Otro tanto ocurrió con Anna Allen. Durante más de un año, la actriz mostró toda una serie de fotografías, informaciones y noticias falsas de origen que los medios de comunicación no sólo asumieron por ciertas sino que difundieron sin la menor comprobación. Eso, a pesar de los burdos montajes plagados de errores fotográficos evidentes, de las entrevistas realizadas en Inglés con multitud de errores gramaticales. Durante una buena cantidad de tiempo, Allen no sólo dio declaraciones a quien quiso escucharla sobre su “meteórica” carrera sino que además, frecuentó programas de televisión, dio declaraciones sobre sus “triunfos” a quien quiso escucharla. Y la información rebotó y fue tomada por cierta por multitud de medios españoles. Aún más desconcertante resulta que la actriz celebró “encuentros” con actores con una numerosa base de fans españoles, la mayoría de los cuales, formaban parte de los 200 mil seguidores de Allen en sus redes sociales. ¿Qué ocurrió para que nadie contrastara la información? ¿Sospechara sobre su veracidad? la idea que subyace al fondo del planteamiento desconcierta, cuando no, preocupa por su gravedad.

No obstante, el mundo del espectáculo — acusado de frivolo y superficial — no es el único terreno en el cual la mentira mediática parece prosperar con relativa facilidad. En el año 2003, el diario estadounidense The New York Times (NYT) sufrió quizás el mayor revés de credibilidad cuando descubrió que Jayson Blair, uno de sus redactores estrellas, había plagiado, copiado, inventado, exagerado y falsificado muchos de sus artículos, algunos de ellos en portada, a lo largo de seis meses. La noticia provocó un escándalo mayúsculo y elevó el debate sobre la credibilidad de las fuente y el medio a nuevos niveles. El periódico se disculpó publicamente pero al parecer, el daño causado por Blair resultó mucho más cuantioso de lo que el periódico admitió para el momento: Blair, no sólo había engañado al periódico y sus lectores, sino que había demostrado que la prensa americana adolecía de toda una serie de fallas y problemas de inconsistencia que afectaban directamente la credibilidad de las historias y la información que difundían.

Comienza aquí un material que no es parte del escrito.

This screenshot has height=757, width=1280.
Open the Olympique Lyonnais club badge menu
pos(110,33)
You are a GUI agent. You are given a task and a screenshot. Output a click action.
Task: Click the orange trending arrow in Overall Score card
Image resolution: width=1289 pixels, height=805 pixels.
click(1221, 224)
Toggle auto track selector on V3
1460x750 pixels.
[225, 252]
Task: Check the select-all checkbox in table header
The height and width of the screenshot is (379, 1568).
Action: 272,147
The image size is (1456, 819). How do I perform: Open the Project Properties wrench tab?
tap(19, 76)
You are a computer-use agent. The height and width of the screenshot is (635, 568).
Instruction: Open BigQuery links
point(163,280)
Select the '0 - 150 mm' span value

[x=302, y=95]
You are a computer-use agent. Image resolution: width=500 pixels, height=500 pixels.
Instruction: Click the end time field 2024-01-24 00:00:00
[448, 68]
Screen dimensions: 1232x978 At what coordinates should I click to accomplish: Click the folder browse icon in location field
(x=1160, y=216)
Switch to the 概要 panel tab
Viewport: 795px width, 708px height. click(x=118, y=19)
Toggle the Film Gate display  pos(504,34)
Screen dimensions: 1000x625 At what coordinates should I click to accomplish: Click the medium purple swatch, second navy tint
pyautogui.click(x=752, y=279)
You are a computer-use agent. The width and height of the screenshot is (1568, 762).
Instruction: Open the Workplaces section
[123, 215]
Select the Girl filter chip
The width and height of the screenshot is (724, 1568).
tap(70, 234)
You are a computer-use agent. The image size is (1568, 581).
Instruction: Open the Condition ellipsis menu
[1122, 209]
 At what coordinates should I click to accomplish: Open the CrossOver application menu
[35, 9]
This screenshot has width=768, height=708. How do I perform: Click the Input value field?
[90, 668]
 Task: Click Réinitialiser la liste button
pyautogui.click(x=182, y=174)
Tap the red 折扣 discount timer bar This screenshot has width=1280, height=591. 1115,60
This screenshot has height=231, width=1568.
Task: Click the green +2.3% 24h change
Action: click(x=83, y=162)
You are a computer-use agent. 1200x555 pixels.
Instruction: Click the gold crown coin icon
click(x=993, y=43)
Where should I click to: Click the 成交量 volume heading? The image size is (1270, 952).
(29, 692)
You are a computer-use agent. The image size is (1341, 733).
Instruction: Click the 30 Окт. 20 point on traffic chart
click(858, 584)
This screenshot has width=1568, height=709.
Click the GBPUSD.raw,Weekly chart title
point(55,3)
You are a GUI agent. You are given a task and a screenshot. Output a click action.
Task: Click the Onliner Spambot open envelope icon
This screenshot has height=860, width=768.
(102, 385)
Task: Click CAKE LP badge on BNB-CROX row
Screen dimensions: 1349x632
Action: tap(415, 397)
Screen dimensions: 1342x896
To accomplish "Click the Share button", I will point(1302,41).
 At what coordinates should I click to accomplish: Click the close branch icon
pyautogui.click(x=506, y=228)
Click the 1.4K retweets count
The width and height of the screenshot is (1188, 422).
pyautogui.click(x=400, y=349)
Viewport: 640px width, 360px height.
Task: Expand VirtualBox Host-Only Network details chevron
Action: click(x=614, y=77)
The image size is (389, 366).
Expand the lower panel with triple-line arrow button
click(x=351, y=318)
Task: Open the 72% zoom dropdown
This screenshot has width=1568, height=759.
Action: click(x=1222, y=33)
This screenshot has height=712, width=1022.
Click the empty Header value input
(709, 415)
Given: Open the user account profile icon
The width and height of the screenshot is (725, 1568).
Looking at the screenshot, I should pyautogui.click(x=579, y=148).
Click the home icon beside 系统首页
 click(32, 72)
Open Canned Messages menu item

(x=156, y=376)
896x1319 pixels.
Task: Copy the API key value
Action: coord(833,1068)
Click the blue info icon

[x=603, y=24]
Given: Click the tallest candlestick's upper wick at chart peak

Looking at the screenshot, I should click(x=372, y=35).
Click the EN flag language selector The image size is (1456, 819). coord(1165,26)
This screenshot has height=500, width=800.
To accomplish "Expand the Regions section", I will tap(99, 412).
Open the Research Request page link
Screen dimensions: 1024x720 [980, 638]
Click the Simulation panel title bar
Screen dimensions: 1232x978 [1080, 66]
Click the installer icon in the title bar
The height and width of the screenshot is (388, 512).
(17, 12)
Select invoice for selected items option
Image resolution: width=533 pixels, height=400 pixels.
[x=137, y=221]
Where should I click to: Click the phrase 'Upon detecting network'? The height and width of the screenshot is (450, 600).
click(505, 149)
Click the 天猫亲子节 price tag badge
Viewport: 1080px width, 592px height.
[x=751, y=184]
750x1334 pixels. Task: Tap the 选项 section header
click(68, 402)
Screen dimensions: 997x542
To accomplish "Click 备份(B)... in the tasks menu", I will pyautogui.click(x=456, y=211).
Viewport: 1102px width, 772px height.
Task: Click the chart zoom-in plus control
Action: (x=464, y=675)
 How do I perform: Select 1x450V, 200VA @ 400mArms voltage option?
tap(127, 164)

La historia de Jayson Blair sin duda parecía demostrar que no sólo el NYT sino el ambiente periodístico norteamericano, parece más inconsistente de lo saludable. Durante sus tres años como reportero, no sólo robó y manipuló información de artículos periodísticos firmados por otros autores, sino que inventó 36 de los 73 artículos publicados bajo su rubrica en el periódico. El escándalo y posterior despido del periodista no se hicieron esperar.

El caso recordó precedentes no menos preocupantes e igualmente: En el año 1981 el periódico Washington Post renunció al premio Pulitzer que había ganado en el año, al descubrir que su periodista estrella Janet Cook, había exagerado y falseado datos de un artículo sobre un niño drogadicto, que hizo a la redacción del rotativo merecedor del premio. Una y otra vez se repite el esquema de la información que se da por cierta, que se difunde y que más allá, se sostiene sobre sucesos poco contrastados o directamente, irreales que el medio y mucho el público, desmiente o desconfía.

En España, nadie parece entender muy bien como una actriz medianamente reconocida logró a engañar a buena parte de la prensa Nacional, conocida por su avidez y su agresividad al momento de lograr exclusivas. Por supuesto que, la mayoría insiste en que Allen logró triunfar a medias en su engaño porque en realidad a nadie le importaba. En una cultura hiperinformada y sobre todo, que se alimenta de la inmediatez, la noticia de Allen y sus correrías en el mundo del espectáculo era una más, una de tantas, que pasaron a engrosar la actualidad movediza del mundo moderno. Y es que Allen, trágica en su vulgaridad y sobre todo, precaria en su capacidad para el engaño es justamente noticia por haberse permitido ser descubierta. Nadie tiene el menor interés en sus motivaciones, métodos o que ocurrirá después. La noticia es su ingenuidad, su atolondrada osadía. Y es por ese motivo, que Anna Allen, consiguió lo que no logró a través de sus mentiras mediáticas: Hacerse la mujer más famosa de España. Al menos de momento.

Una paradoja que sin embargo es el mejor reflejo del mundo y su visión sobre la realidad, la fantasía y la brecha entre ambas ideas.